══ ARTICLE ══
Fair Use provides an exception to copyright infringement, 17 U.S.C. § 107. As technology evolves, Fair Use has in various ways expanded as a reflection of technology. First, I will introduce the statute and legal context. Second, we will talk about application of Fair Use.
The Statute – “§ 107. Limitations on exclusive rights: Fair use”
Notwithstanding the provisions of sections 106 and 106A, the fair use of a copyrighted work, including such use by reproduction in copies or phonorecords or by any other means specified by that section, for purposes such as criticism, comment, news reporting, teaching (including multiple copies for classroom use), scholarship, or research, is not an infringement of copyright. In determining whether the use made of a work in any particular case is a fair use the factors to be considered shall include —
- the purpose and character of the use, including whether such use is of a commercial nature or is for nonprofit educational purposes;
- the nature of the copyrighted work;
- the amount and substantiality of the portion used in relation to the copyrighted work as a whole; and
- the effect of the use upon the potential market for or value of the copyrighted work.
The fact that a work is unpublished shall not itself bar a finding of fair use if such finding is made upon consideration of all the above factors.
Additional factors may be considered beyond the four factors listed in the Fair Use Statute.
How does Fair Use fit in the legal landscape? Earlier, some had argued a tension existed between:
- the Constitution’s Patent and Copyright Clause: “To promote the progress of science and useful arts, by securing for limited times to authors and inventors the exclusive right to their respective writings and discoveries;” and
- the First Amendment: “Congress shall make no law…abridging the freedom of speech”.
The U.S. Supreme Court in Eldred v. Ashcroft, 537 U.S. 186, 219 (2003) laid to rest any notion of such tension:
The Copyright Clause and First Amendment were adopted close in time. This proximity indicates that, in the Framers’ view, copyright’s limited monopolies are compatible with free speech principles. Indeed, copyright’s purpose is to promote the creation and publication of free expression. As Harper & Row observed: “[T]he Framers intended copyright itself to be the engine of free expression. By establishing a marketable right to the use of one’s expression, copyright supplies the economic incentive to create and disseminate ideas.” 471 U.S., at 558.
In addition to spurring the creation and publication of new expression, copyright law contains built-in First Amendment accommodations. See id., at 560. First, it distinguishes between ideas and expression and makes only the latter eligible for copyright protection. Specifically, 17 U.S.C. § 102(b) provides: “In no case does copyright protection for an original work of authorship extend to any idea, procedure, process, system, method of operation, concept, principle, or discovery, regardless of the form in which it is described, explained, illustrated, or embodied in such work.” As we said in Harper & Row, this “idea/expression dichotomy strike[s] a definitional balance between the First Amendment and the Copyright Act by permitting free communication of facts while still protecting an author’s expression.” 471 U.S., at 556 (internal quotation marks omitted). Due to this distinction, every idea, theory, and fact in a copyrighted work becomes instantly available for public exploitation at the moment of publication. See Feist, 499 U.S., at 349—350.
═══
══ INFORMATION SHOWN ══
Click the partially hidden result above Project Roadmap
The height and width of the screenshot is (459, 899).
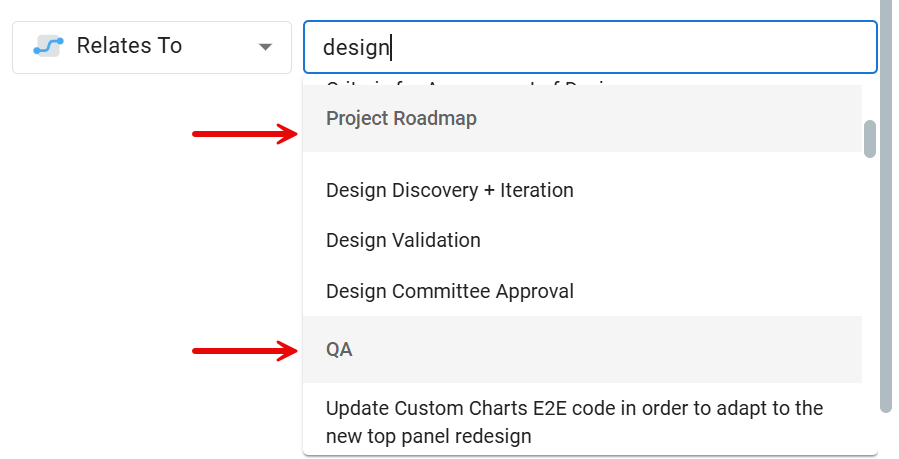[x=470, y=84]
═══
══ INFORMATION SHOWN ══
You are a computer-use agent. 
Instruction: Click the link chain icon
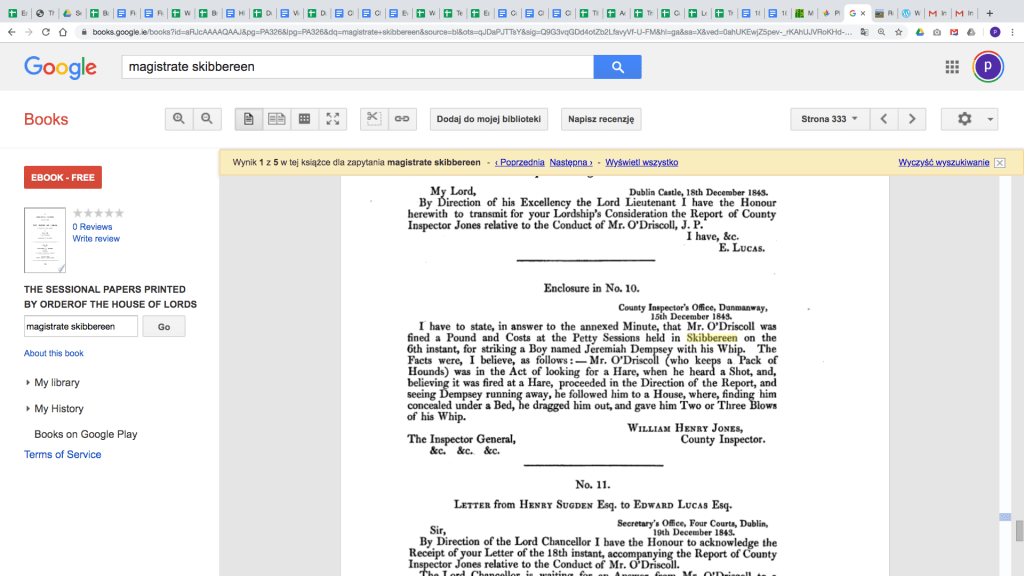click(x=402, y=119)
═══
══ INFORMATION SHOWN ══
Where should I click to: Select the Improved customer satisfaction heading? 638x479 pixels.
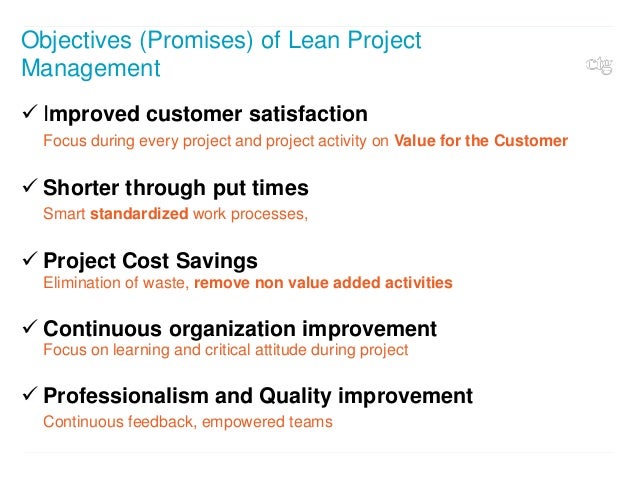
═══
Carry on the fair use article past its last sentence, in the same technical register. The rows come from a separate source unrelated to the fair use article.

**TASK RESULT:**
Second, the “fair use” defense allows the public to use not only facts and ideas contained in a copyrighted work, but also expression itself in certain circumstances. Codified at 17 U.S.C. § 107 the defense provides: “[T]he fair use of a copyrighted work, including such use by reproduction in copies … , for purposes such as criticism, comment, news reporting, teaching (including multiple copies for classroom use), scholarship, or research, is not an infringement of copyright.” The fair use defense affords considerable “latitude for scholarship and comment,” Harper & Row, 471 U.S., at 560, and even for parody, see Campbell v. Acuff-Rose Music, Inc., 510 U.S. 569 (1994) (rap group’s musical parody of Roy Orbison’s “Oh, Pretty Woman” may be fair use).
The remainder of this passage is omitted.